A. Konnerth showed spectacular examples of in vivo high resolution imaging using calcium dyes which provides information on the activity of single neurons within complex networks, in physiological and pathological conditions (murine model of Alzheimer’s disease).
J. Rothwell illustrated the use of transcranial magnetic stimulation (TMS), alone or coupled with imaging, for studying functional connectivity in cognitive neuropsychology. Moreover, repetitive TMS which is associated with long term changes of synaptic effectiveness has many potential applications for improving neurological of psychiatric conditions.
J. Livet provided details on a remarkable tool, brainbow, based on the variable combination of fluorescent proteins expressed in neurons for detailed analysis of the structural organisation of individual neurons.
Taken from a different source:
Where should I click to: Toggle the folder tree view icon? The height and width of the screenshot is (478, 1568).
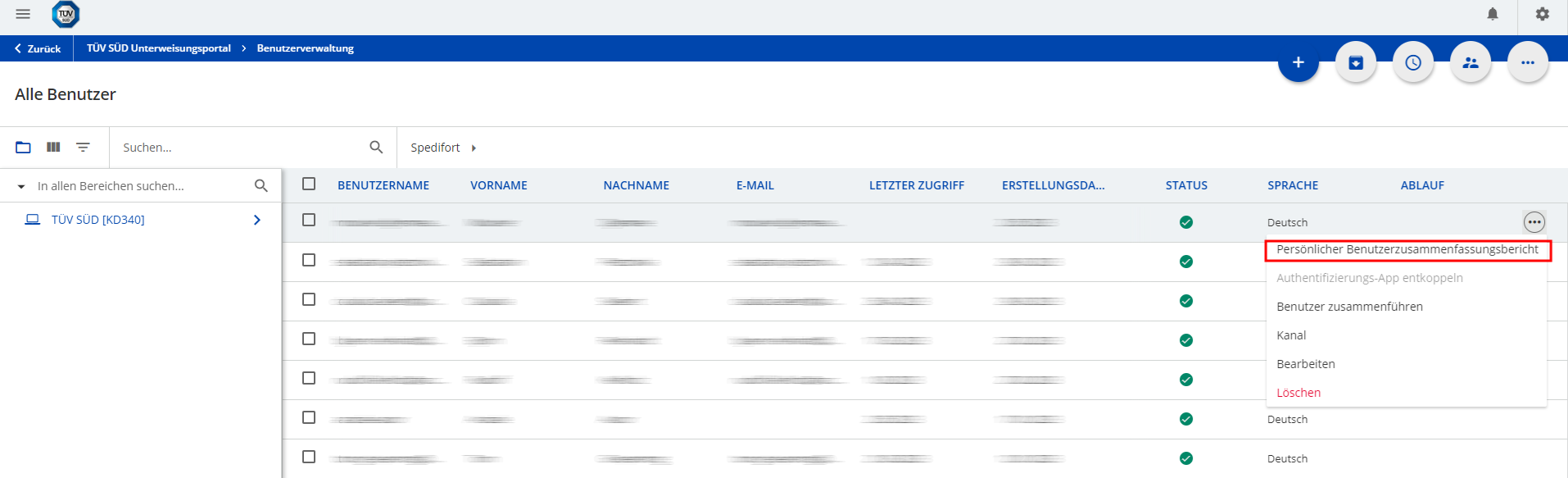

This tool should help deciphering the “connectomics” of brain cells and regions.
M. Jaber discussed the issue of cell therapies in the nervous system demonstrating the potential for both anatomical and functional recovery using embryonic cells in murine models of damaged cortical areas and of Parkinson’s disease. The potential of differentiated neurons derived from neural stem cells (e.g. dopaminergic neurons) was also discussed.
J. Mallet gave a comprehensive overview of the promises and challenges of gene therapy for disorders of the nervous system. Using several examples of preclinical and clinical studies, he illustrated the key question of the choice of vectors (vectorology).
B. Müller-Myhsok illustrated the application of convergent “omics” for elucidating the basis of disorder of the nervous system. An exciting example was given with converging evidence for the implication of the SLC6A15 gene in major depression. However, combining data coming from various sources and various types implying non-linear relationships raises difficult methodological and statistical questions which are still unanswered.
This workshop, combined with the previous one in Geneva, gave a large overview of the major frontiers and technological progresses in the field of neurosciences. They should provide solid scientific ground for new calls for proposals coordinated by funding organizations, partners in the Era-Net NEURON.